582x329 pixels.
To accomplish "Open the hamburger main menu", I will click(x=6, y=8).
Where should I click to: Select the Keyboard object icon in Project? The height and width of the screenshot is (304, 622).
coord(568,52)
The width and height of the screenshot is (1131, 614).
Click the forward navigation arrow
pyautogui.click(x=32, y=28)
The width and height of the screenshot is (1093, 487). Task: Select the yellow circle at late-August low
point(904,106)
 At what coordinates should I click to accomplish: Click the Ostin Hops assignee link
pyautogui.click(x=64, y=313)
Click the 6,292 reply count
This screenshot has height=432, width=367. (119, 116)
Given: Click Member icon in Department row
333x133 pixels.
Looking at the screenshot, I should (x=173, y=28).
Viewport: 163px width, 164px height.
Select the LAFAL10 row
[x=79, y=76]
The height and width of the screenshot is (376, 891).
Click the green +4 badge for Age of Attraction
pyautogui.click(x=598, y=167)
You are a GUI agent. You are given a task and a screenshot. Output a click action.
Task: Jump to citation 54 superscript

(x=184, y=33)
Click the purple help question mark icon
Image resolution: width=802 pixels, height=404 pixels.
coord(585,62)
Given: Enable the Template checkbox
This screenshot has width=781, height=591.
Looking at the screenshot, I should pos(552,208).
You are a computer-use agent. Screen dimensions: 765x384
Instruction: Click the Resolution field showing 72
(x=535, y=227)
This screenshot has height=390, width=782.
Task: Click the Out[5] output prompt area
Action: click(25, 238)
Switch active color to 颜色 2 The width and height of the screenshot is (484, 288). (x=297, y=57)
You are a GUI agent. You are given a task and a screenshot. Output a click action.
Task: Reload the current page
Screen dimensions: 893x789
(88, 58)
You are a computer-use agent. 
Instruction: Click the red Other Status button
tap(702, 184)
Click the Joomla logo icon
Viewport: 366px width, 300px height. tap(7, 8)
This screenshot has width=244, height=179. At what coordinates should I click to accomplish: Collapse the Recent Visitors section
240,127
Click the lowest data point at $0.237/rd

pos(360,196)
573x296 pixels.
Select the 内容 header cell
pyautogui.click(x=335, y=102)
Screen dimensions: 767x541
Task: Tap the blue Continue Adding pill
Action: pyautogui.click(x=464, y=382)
○ ○ ○
Instructions to follow:
Every line from the one holding "Click the Joomla logo icon" through the last line of the listing above should be set down exactly, and nothing more.

Result of this task:
Click the Joomla logo icon
Viewport: 366px width, 300px height. tap(7, 8)
This screenshot has width=244, height=179. At what coordinates should I click to accomplish: Collapse the Recent Visitors section
240,127
Click the lowest data point at $0.237/rd

pos(360,196)
573x296 pixels.
Select the 内容 header cell
pyautogui.click(x=335, y=102)
Screen dimensions: 767x541
Task: Tap the blue Continue Adding pill
Action: pyautogui.click(x=464, y=382)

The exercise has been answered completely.